One thing about the 60s and marijuana was the MUNCHIES! Oh, yeah, chocolate chip cookies were the cure! One night a friend Tom, a Ph.D. candidate in history at the University of Miami, and I walked to the mini mart at Bird Road and 27th Avenue. I know it was 1968 because on the way back he told me he had decided who to vote for as president. I was a year short to vote back then.
“Who?” I asked.
“George Wallace!” he answered.
I went ballistic, ranted and raved that he would even possibly think that.
“Calm down Phil, you haven’t asked me why yet!”
“Why?”
“If Wallace is selected I’ll no longer hesitate to leave for Canada to escape the draft!”

At the mini mart was a little brown mongrel, no collar or ID, begging. We gave her a chocolate chip cookie and that was it! She followed us back to my apartment. It was well into the night. What to do about her? I thought in the morning I would take her to a shelter. So I put her in a jeep for a few hours. Got up, still there. Went and got some dry food. That was it. I had a dog. She had such a delicate sweet face that Lady fit her.
Bob Daily was the physical anthropology professor at Florida State University. He proved to be incredibly important to me my last year when I was doing an original ethnography of a southern farming community for an Honors Bachelors degree. That involved original research, a dissertation and a defense before a committee.
He loved animals. At the beginning of every class he came over to pet Lady, but one day she was not there.
You see, in Mike Launers Russian class (I had a degree in both anthropology and Russian, a long story I’ll get to it eventually) Lady did one of those scrunching up groans a dog does. The class cracked up laughing. Mike,
“Phil, please don’t bring Lady to class.”
OK.
The next physical anthropology class arrives. When we arrived Dr. Daily would be filling the blackboard with closely written facts for that day’s lecture. Then he would go to his lectern, look down through his glasses shuffling his lecture notes, and then come over to pet Lady. Every class!

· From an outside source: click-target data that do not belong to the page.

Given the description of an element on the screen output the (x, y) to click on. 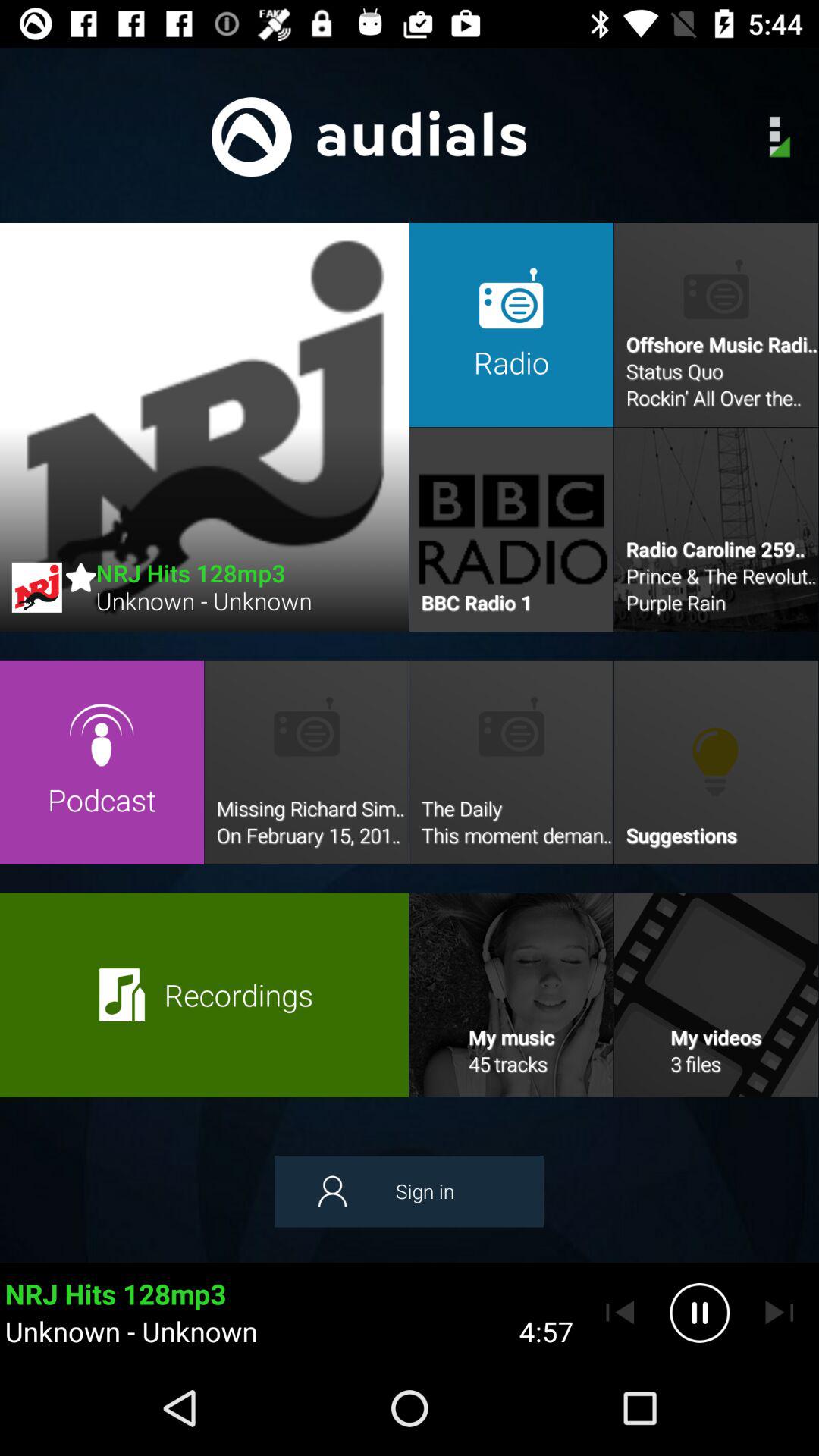
pause music (699, 1312)
Given the description of an element on the screen output the (x, y) to click on. 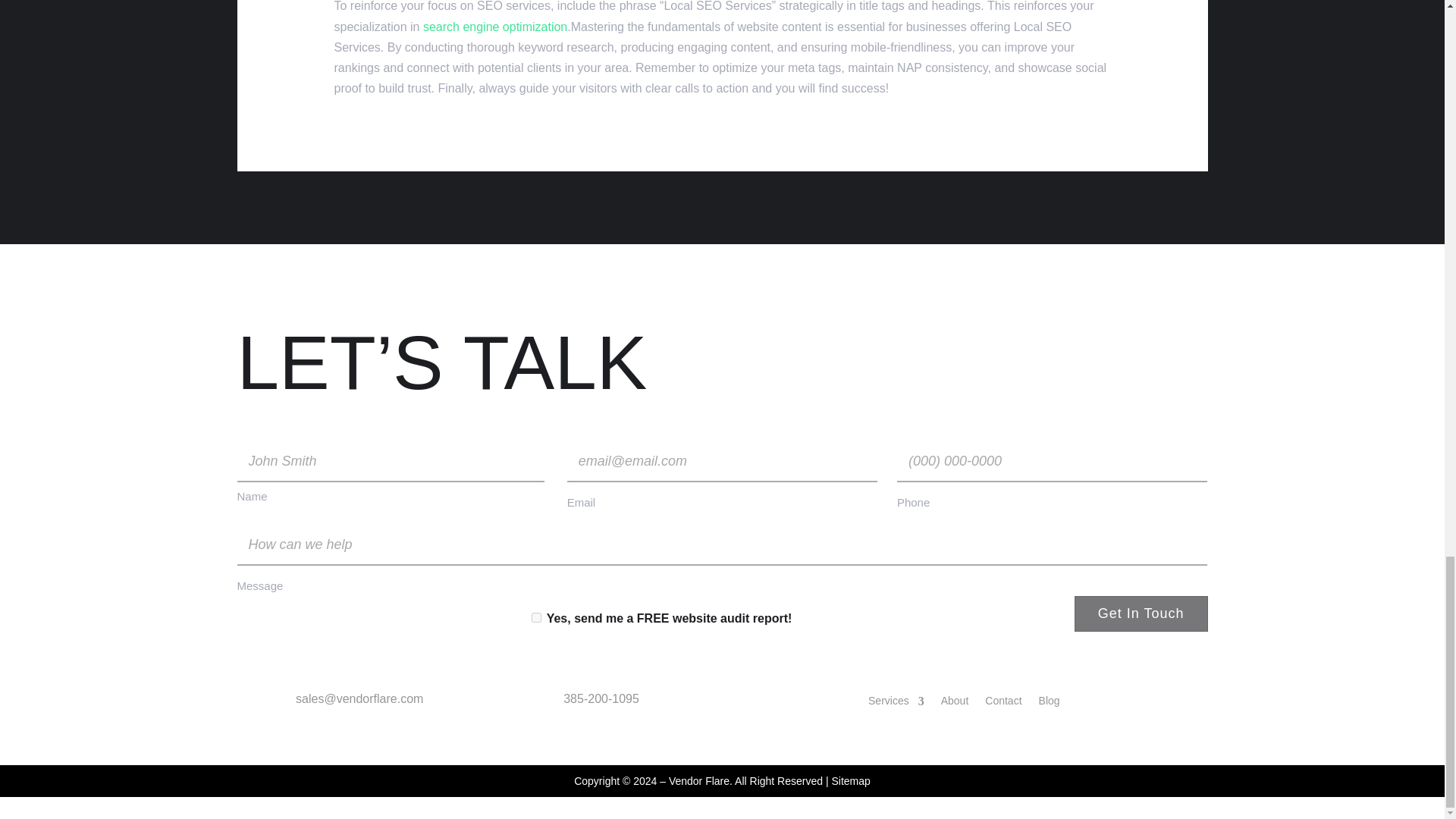
Get in touch (1141, 613)
search engine optimization (495, 26)
Contact (1003, 703)
About (954, 703)
Services (895, 703)
Sitemap (850, 780)
385-200-1095 (601, 698)
1 (535, 617)
Vendor Flare (698, 780)
Get in touch (1141, 613)
Blog (1049, 703)
Given the description of an element on the screen output the (x, y) to click on. 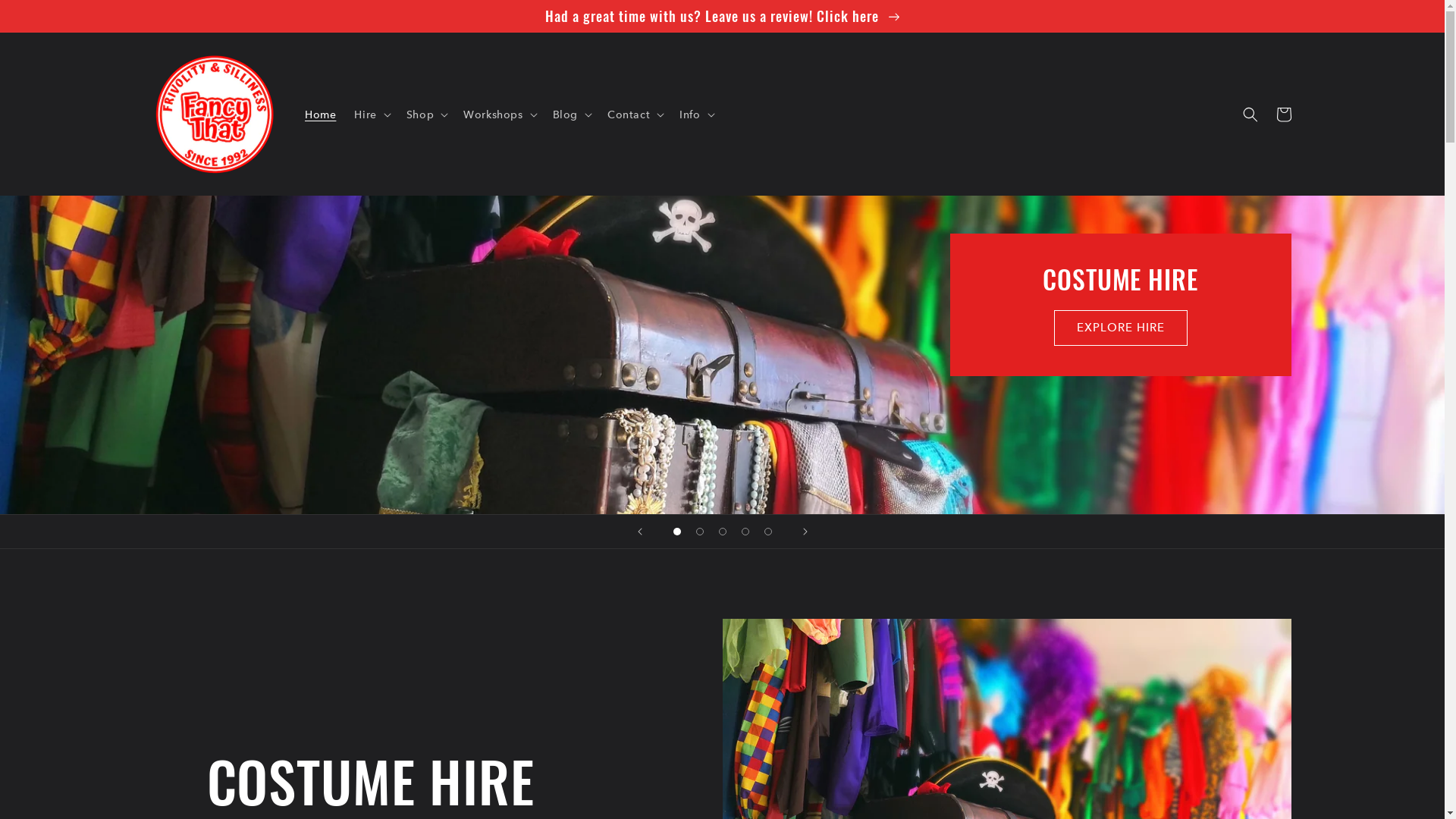
Had a great time with us? Leave us a review! Click here Element type: text (722, 15)
EXPLORE HIRE Element type: text (1120, 327)
Home Element type: text (320, 114)
Cart Element type: text (1282, 114)
Given the description of an element on the screen output the (x, y) to click on. 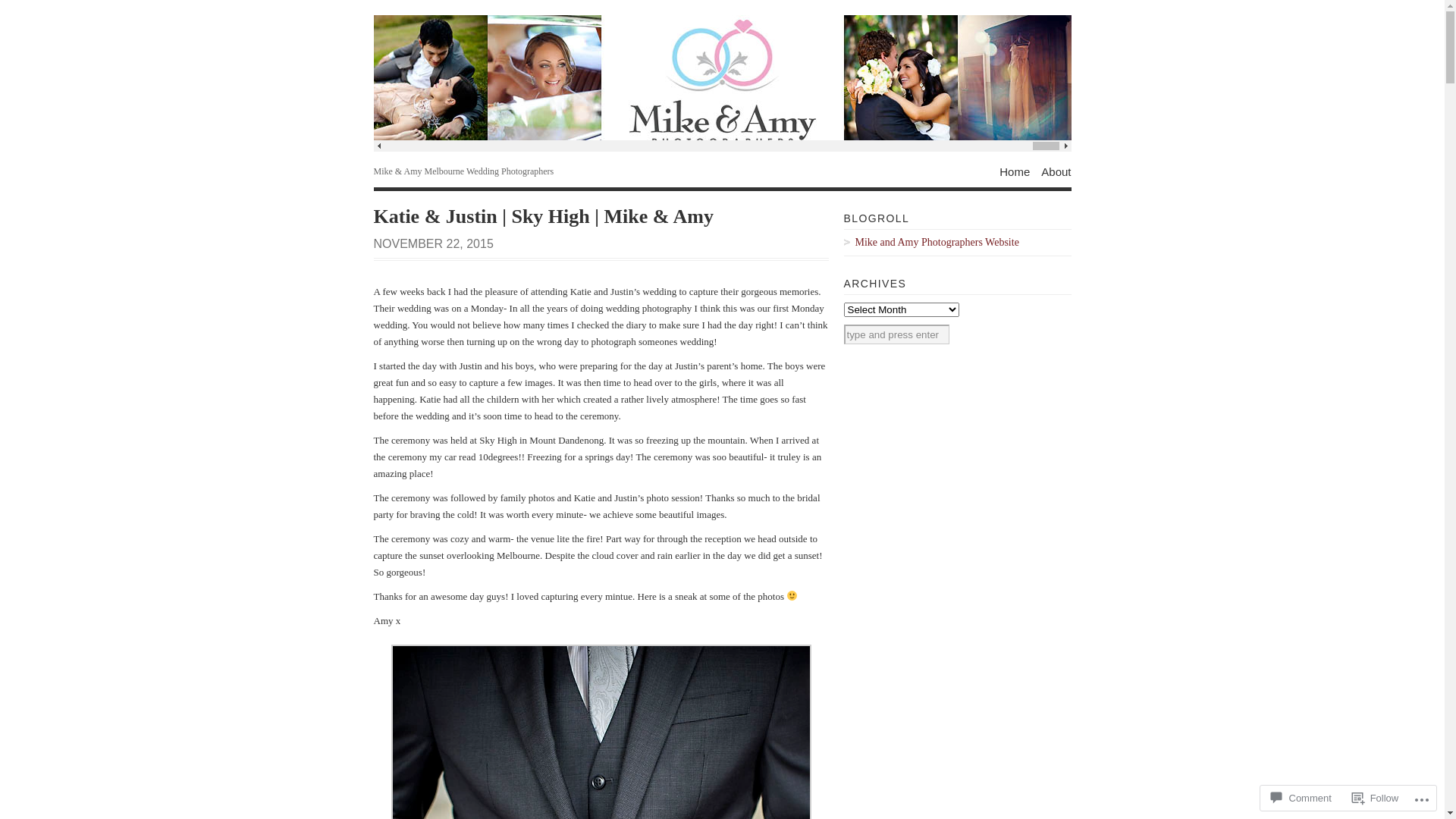
Follow Element type: text (1375, 797)
About Element type: text (1055, 170)
Mike and Amy Photographers Website Element type: text (956, 242)
Comment Element type: text (1300, 797)
Home Element type: text (1014, 170)
Given the description of an element on the screen output the (x, y) to click on. 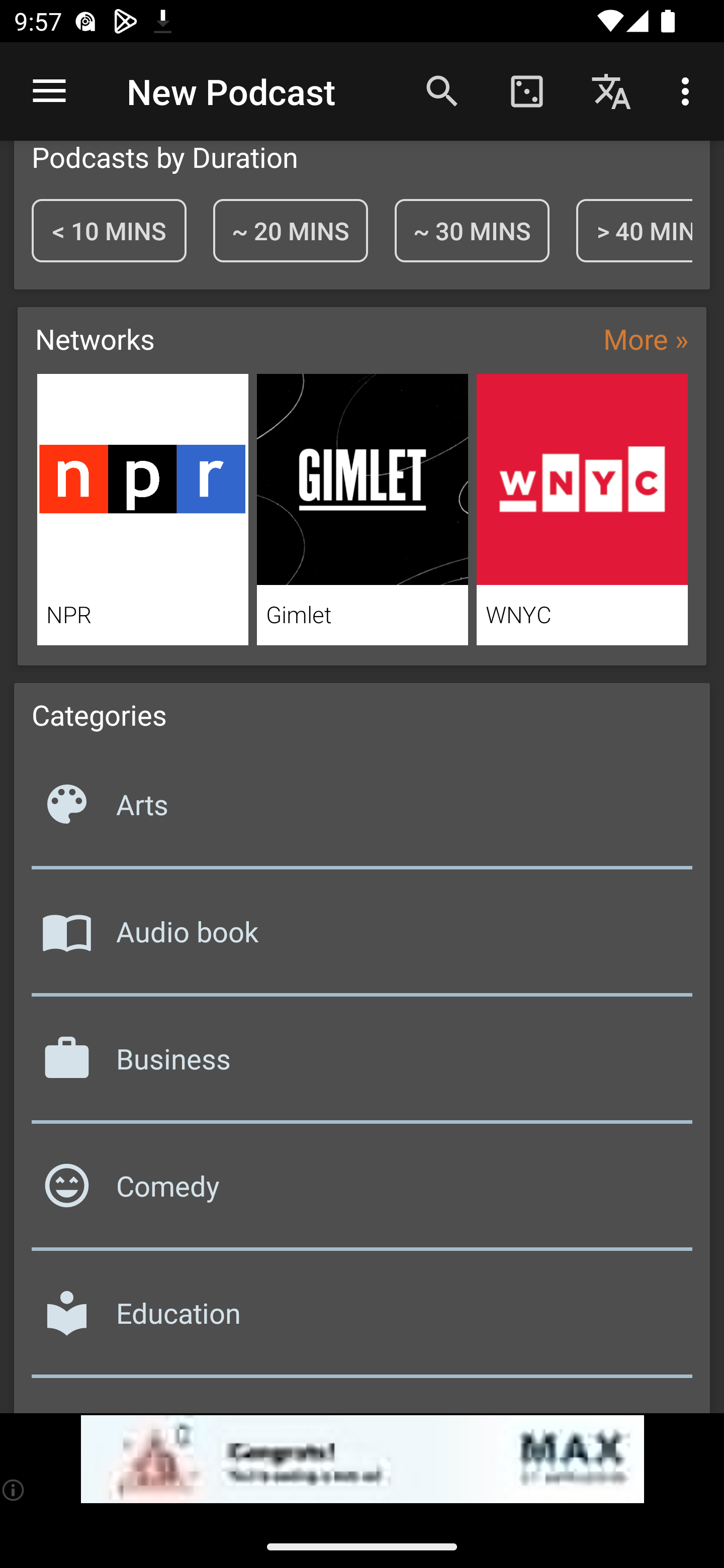
Open navigation sidebar (49, 91)
Search (442, 90)
Random pick (526, 90)
Podcast languages (611, 90)
More options (688, 90)
< 10 MINS (108, 230)
~ 20 MINS (289, 230)
~ 30 MINS (471, 230)
> 40 MINS (634, 230)
More » (645, 338)
NPR (142, 509)
Gimlet (362, 509)
WNYC (581, 509)
Arts (361, 810)
Audio book (361, 937)
Business (361, 1064)
Comedy (361, 1191)
Education (361, 1318)
app-monetization (362, 1459)
(i) (14, 1489)
Given the description of an element on the screen output the (x, y) to click on. 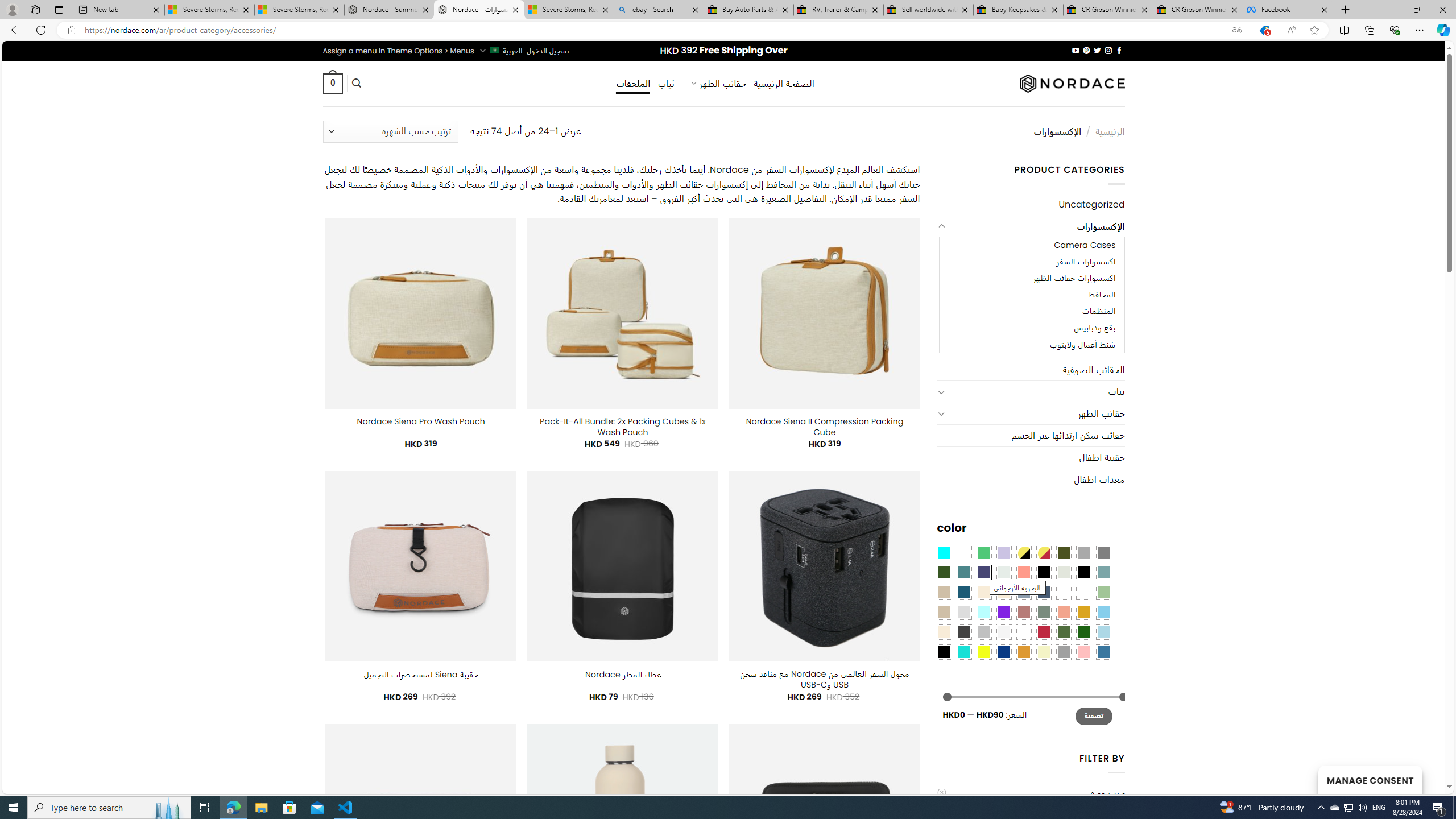
Hale Navy (1043, 591)
Dusty Blue (1023, 591)
Caramel (983, 591)
Cream (1003, 591)
Brownie (944, 591)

That day he goes to pet Lady. No Lady. He pulled up the legs of his slacks so he could squat down and look under the tables. Our class was in the physical anthropology lab, long tables painted black with shiny lacquer finishes. We sat at these in rows. I could hear all the women bringing their legs together for modesty as Bob looked under the tables. He went back to his lectern and looking down at his notes he said,
“Mr. Spitzer!”
Of course I jumped. He was so formal he was scary! He never used our first names. I was the first FSU undergraduate who went on to do a doctorate in anthropology. Towards the end of my time he asked if he could call me “Phillip”. Boy, could he. So, I answered,
“She’s at home”
Without looking up from his papers he said,
“Oh, I didn’t know she let you out alone!”
More laughter!
The story of Tom voting for Wallace was actually preceded, when I wrote much of this 40 years ago, by a discussion of my political analysis and philosophy during our years as protesting activists in the Sixties. Of course we were all against the war then. It was not until I had gone through my several months back home from college and my time with the Interior department (Winter 1967 through Winter 1969) and I had become an environmental activist that I got serious to thinking and acting on all this. What came out of that was an interesting conflict between me and the rest of the protest community.
I had read a mimeographed pamphlet on Imperialism. It was on coarse 8 ½ by 11 paper and stapled together. It reminded me of the Samizdats in the Soviet Union at the time, the way dissidents self-published criticism of the Soviet leadership on whatever they could get their hands on. I suspect if I dig through my own archives I might find it. It was revelatory. While it only analyzed the Viet war through the looking glass of Western colonial history, I suddenly came to see that all conflicts could be cast in that model, exploitation of the weak by the strong for getting what the strong needed.
Civil rights? Keep down competition, control resources and have a labor pool available. Whites over Blacks.
Feminism/Sexism? Keep down competition, control resources and have a domestic labor pool available for sex and child rearing. Men over Women.
Environmental destruction? Keep down competition over scarce resources, take what we need, at the lowest cost and the greatest profit. Man over Earth.
I don’t think I had put it that well at the time but I believe it is a structural analysis that holds up. You cannot imagine how impossible it was to get my fellow activists to broaden their view of what we were fighting against past their specific issue, the Vietnam War. If I had been more eloquent or had more energy can you imagine if all the human power of those folks had been brought to bear on all the specific symptoms of Imperialism? It was not to be.